Sunday, December 04, 2005

Panggung Kami

Selama dua bulan ini, 32 orang murid SD kami sedang sangat sibuk. Mereka berlatih untuk mementaskan sebuah operet dan menyanyikan beberapa lagu.

Selama dua bulan ini anak-anak bekerja keras.
Menghafalkan naskah berhalaman-halaman.
Berusaha bersuara sekeras mungkin.
Mengatur jadwal latihan dan les les yang lain.
Diomeli karena tidak serius atau terlalu ribut.
Mengingat-ingat blocking di panggung.

Di minggu terakhir, kami berlatih setiap hari. Setiap pagi, saya selalu merasa miris. Saya kasihan pada mereka. Saya merasa jahat sekali sudah memaksa-maksa mereka. Masalahnya saya tahu these kids are damn good. I want that good comes out of them. I was too excited about them. Lebih lagi, tidak satu menitpun semangat itu hilang dari mata mereka. Setiap waktu latihan tiba, mereka semua tanpa kecuali sudah ada di aula dengan raut wajah antusias. Padahal saya rasa ketika latihan saya sudah berubah bengis.

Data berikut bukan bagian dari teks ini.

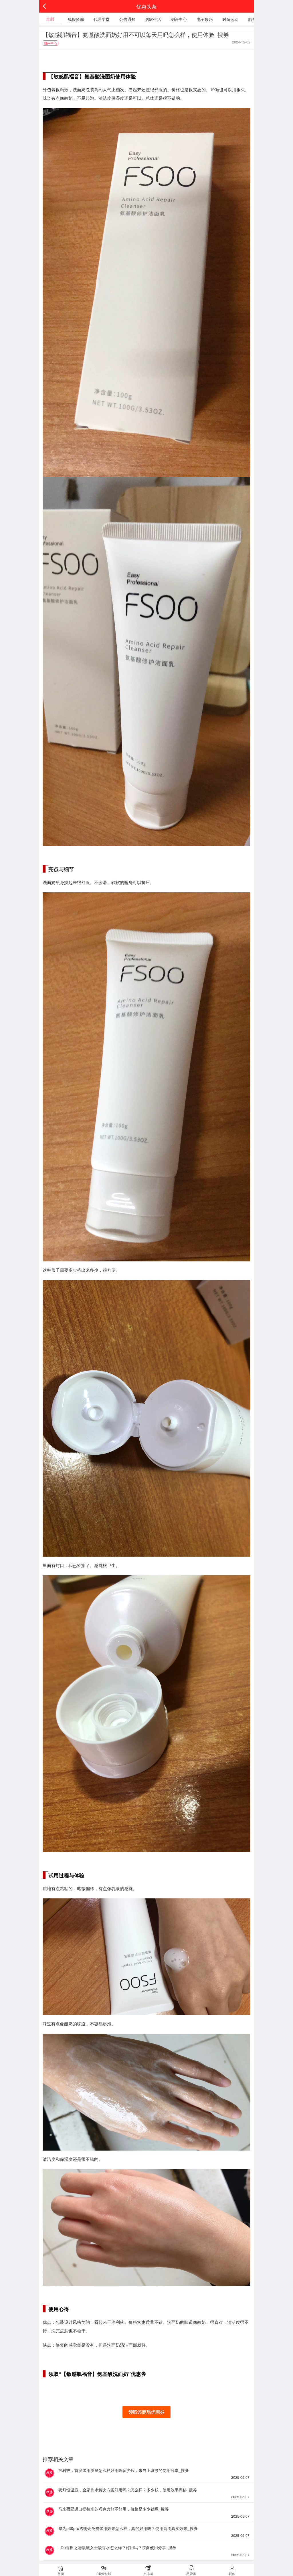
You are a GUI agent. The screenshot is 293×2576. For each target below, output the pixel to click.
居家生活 (153, 19)
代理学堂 (102, 19)
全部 (50, 19)
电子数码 (205, 19)
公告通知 (127, 19)
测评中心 (179, 19)
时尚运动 (230, 19)
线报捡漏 (76, 19)
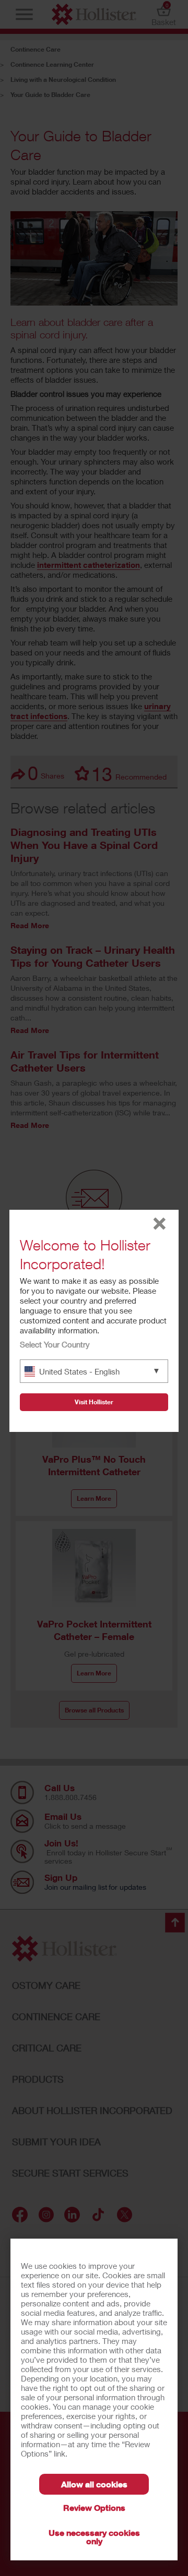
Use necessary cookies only (94, 2537)
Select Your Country (55, 1344)
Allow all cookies (94, 2484)
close (160, 1224)
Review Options (94, 2507)
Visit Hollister (94, 1402)
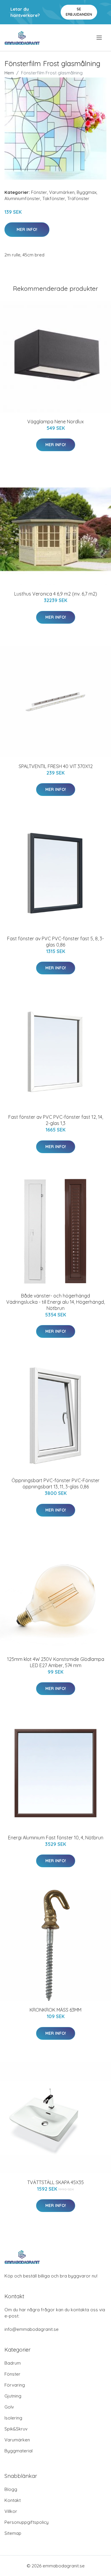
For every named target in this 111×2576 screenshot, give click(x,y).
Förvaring (14, 2385)
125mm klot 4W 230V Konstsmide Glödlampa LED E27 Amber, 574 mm (55, 1662)
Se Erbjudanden (79, 12)
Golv (9, 2407)
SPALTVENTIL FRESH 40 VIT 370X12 (56, 766)
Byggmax (86, 192)
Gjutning (12, 2396)
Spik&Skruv (16, 2429)
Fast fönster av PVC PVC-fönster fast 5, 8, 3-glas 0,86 (55, 942)
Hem (9, 73)
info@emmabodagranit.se (31, 2329)
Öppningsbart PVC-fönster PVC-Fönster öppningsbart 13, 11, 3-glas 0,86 (55, 1483)
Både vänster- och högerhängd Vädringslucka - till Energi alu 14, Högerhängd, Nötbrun (55, 1302)
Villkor (10, 2511)
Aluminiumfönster (22, 198)
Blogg (10, 2489)
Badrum (12, 2363)
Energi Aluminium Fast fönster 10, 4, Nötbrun (55, 1838)
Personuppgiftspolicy (26, 2522)
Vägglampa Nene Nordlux (55, 421)
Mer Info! (27, 229)
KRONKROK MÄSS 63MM (55, 2010)
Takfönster (53, 198)
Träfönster (78, 198)
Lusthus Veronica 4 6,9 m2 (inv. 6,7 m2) (55, 594)
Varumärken (62, 192)
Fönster (39, 192)
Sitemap (12, 2533)
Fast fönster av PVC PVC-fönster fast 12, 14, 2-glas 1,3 (55, 1120)
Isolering (13, 2418)
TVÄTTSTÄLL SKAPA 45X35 (55, 2182)
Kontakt (12, 2500)
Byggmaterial (18, 2451)
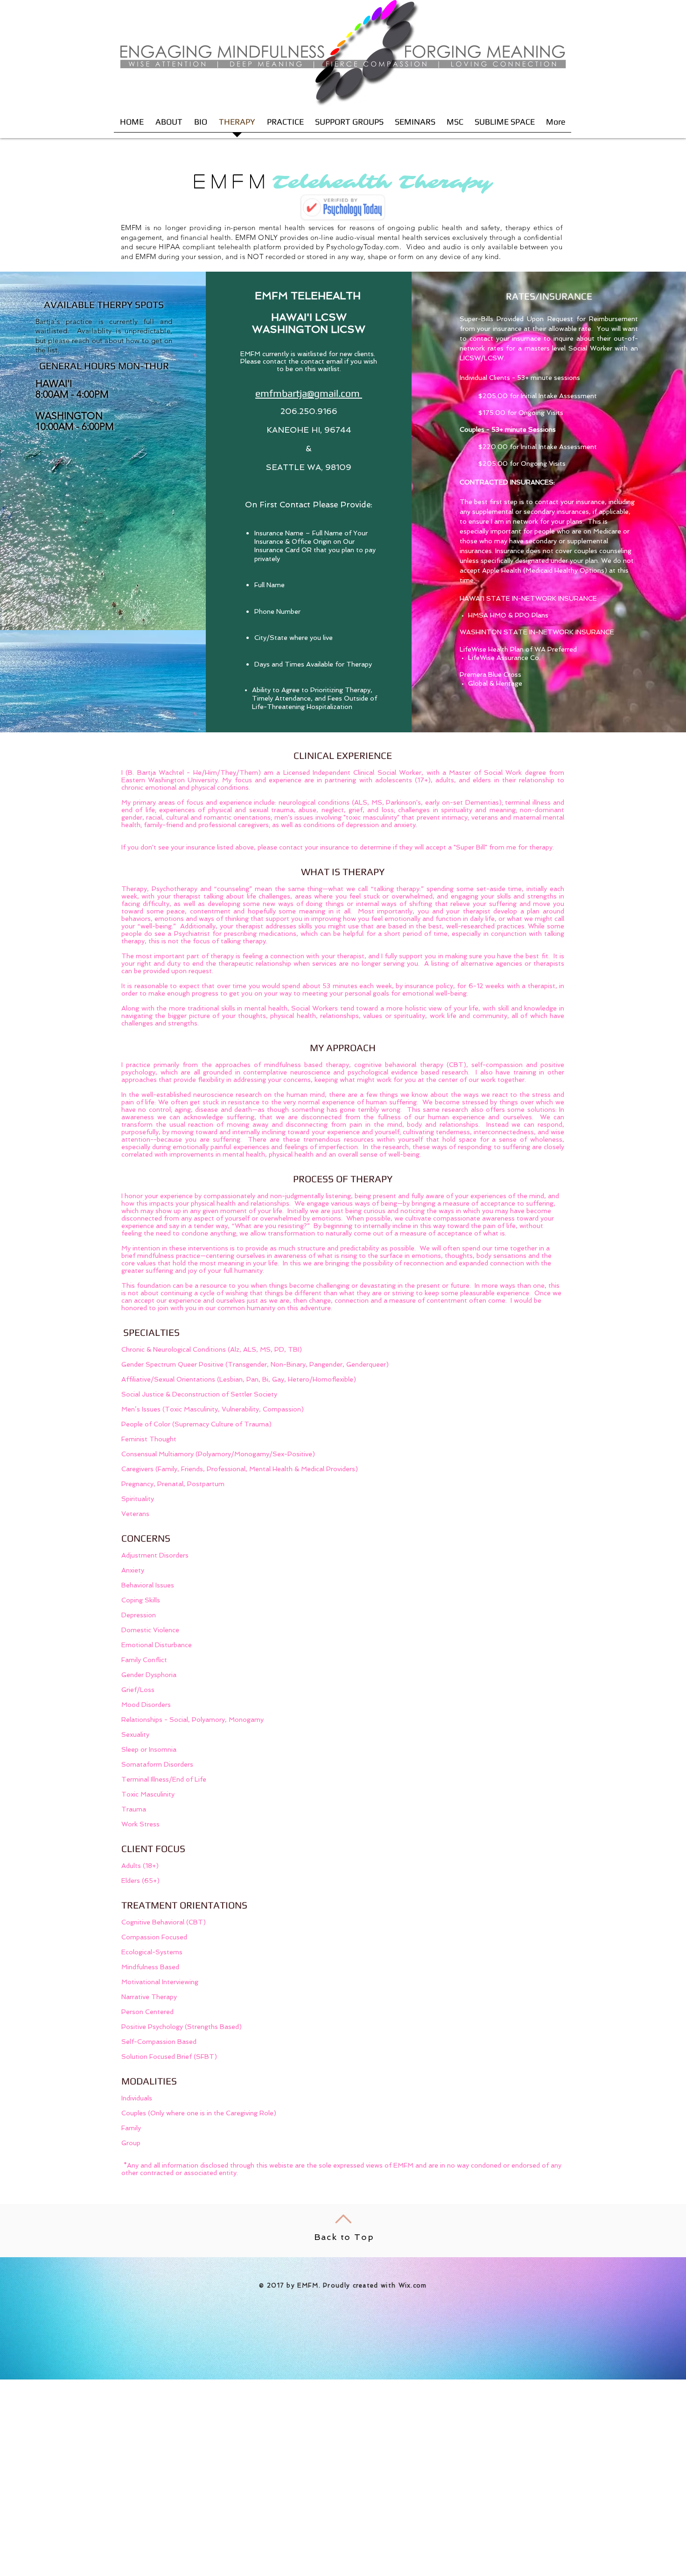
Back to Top (344, 2237)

Saya tidak tahu apa yang anak-anak kecil itu pikirkan tentang sikap saya selama latihan. Mereka mungkin tidak tahu bagaimana diam-diam saya sangat terpesona pada mereka. Siapa yang tidak, jika melihat Mini dan Dara bergerak begitu luwes menunjukkan bahwa panggung itu adalah milik mereka. They are the queens and their roles are actually queens.

Saya sangat terbantu oleh anak-anak kelas 3 yang begitu sigap dan siap membantu adik-adik kelasnya di atas panggung tanpa kecuali dan tidak mengeluh. Mereka jauh lebih matang di panggung daripada tahun lalu ketika kami mementaskan Pinokio. Apa jadinya kami tanpa mereka. Belum-belum saya merasa mendadak tua, anak-anak itu sudah bisa dipercaya.

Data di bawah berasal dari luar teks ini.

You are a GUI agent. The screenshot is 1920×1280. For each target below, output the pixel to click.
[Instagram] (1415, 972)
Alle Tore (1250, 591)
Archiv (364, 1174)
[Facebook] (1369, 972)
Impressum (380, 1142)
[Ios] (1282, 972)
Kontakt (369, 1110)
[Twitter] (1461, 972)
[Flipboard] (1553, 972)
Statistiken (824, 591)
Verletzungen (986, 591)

Saya terheran-heran melihat mereka berkembang sangat pesat dalam waktu dua tahun. Bayi-bayi TK A yang dua tahun lalu menangis tak mau naik panggung, tahun ini tahu timing bicara, menari dengan lincah, berani cerewet pula menanyakan clue.

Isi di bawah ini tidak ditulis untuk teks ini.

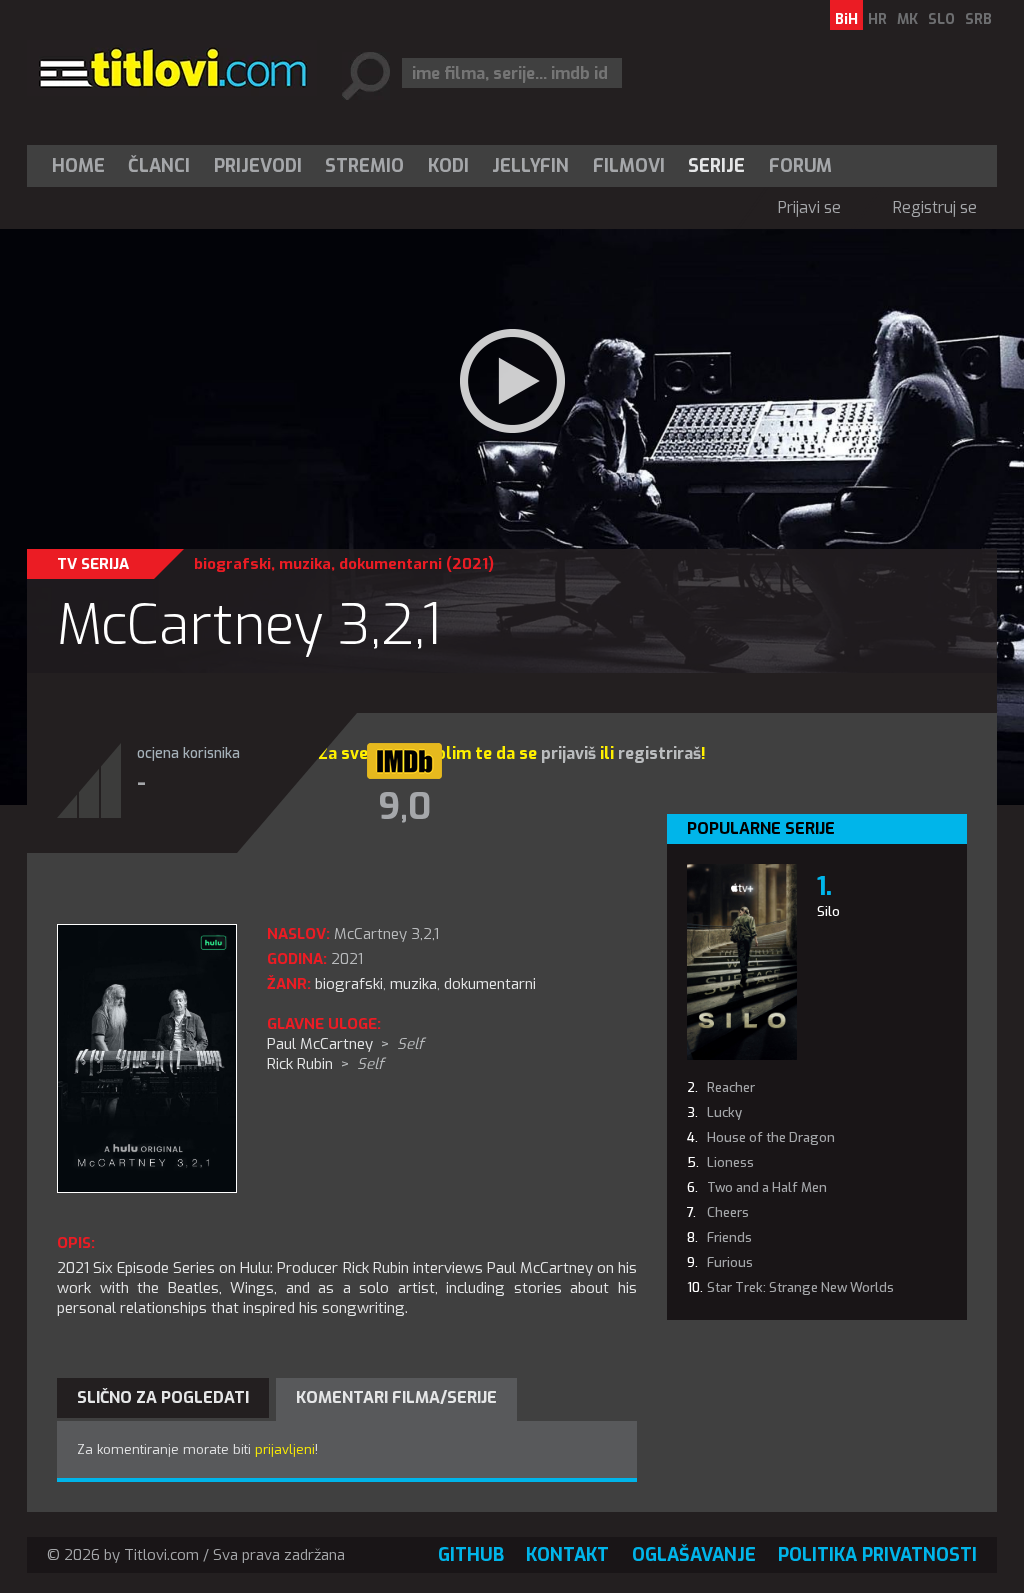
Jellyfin (530, 166)
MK (907, 19)
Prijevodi (258, 166)
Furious (730, 1262)
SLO (941, 19)
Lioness (730, 1162)
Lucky (724, 1112)
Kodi (448, 166)
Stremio (364, 166)
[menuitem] (83, 166)
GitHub (471, 1555)
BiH (846, 19)
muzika (305, 564)
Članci (159, 166)
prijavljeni (285, 1449)
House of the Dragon (771, 1137)
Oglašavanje (694, 1555)
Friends (729, 1237)
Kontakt (567, 1555)
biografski (232, 564)
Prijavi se (809, 207)
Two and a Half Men (767, 1187)
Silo (828, 911)
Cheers (728, 1212)
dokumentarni (390, 564)
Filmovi (629, 166)
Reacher (731, 1087)
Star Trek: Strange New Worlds (800, 1287)
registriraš (659, 753)
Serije (716, 166)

Selama dua bulan ini, jauh di dalam hati, saya sangat menikmati waktu berlatih bersama mereka. Saya kagum, anak-anak sekecil ini bisa berlatih keras dengan cinta dari dalam hati. Sampai-sampai naik panggung dalam keadaan demam. Berusaha datang gladi resik dengan tenggorokan sakit. Dan tetap saja mereka bersinar di panggung.

Ya, walaupun saya hanya bisa menemani mereka dari balik panggung, saya tahu di hari pementasan anak-anak bermain lebih baik dari latihan-latihan kami. Mereka menanggapi kesalahan-kesalahan teknis di panggung dengan tertawa. Mike gantung jatuh tidak ada yang panik. Topeng terpasang terbalik, Dara cuma nyengir. Tidak grogi, tidak kecil hati. Mereka menikmati keberadaan mereka di panggung. Mereka seperti ingin bercerita pada orang tua yang antusias menonton, "Hei, ini lho yang kami sedang lakukan. Kami sangat menyukainya karena ini menyenangkan!"

Ketika saya menyalami para orang tua dan mengucapkan selamat atas penampilan anak-anak mereka sekaligus minta maaf karena sering membuat anak-anak pulang terlambat, para orang tua hanya bilang begini, "Ah Bu, tidak apa-apa. Anak-anak senang kok."

Pak, Bu, anak-anak anda sangat hebat. Saya sangat tersanjung berkesempatan bekerja bersama mereka.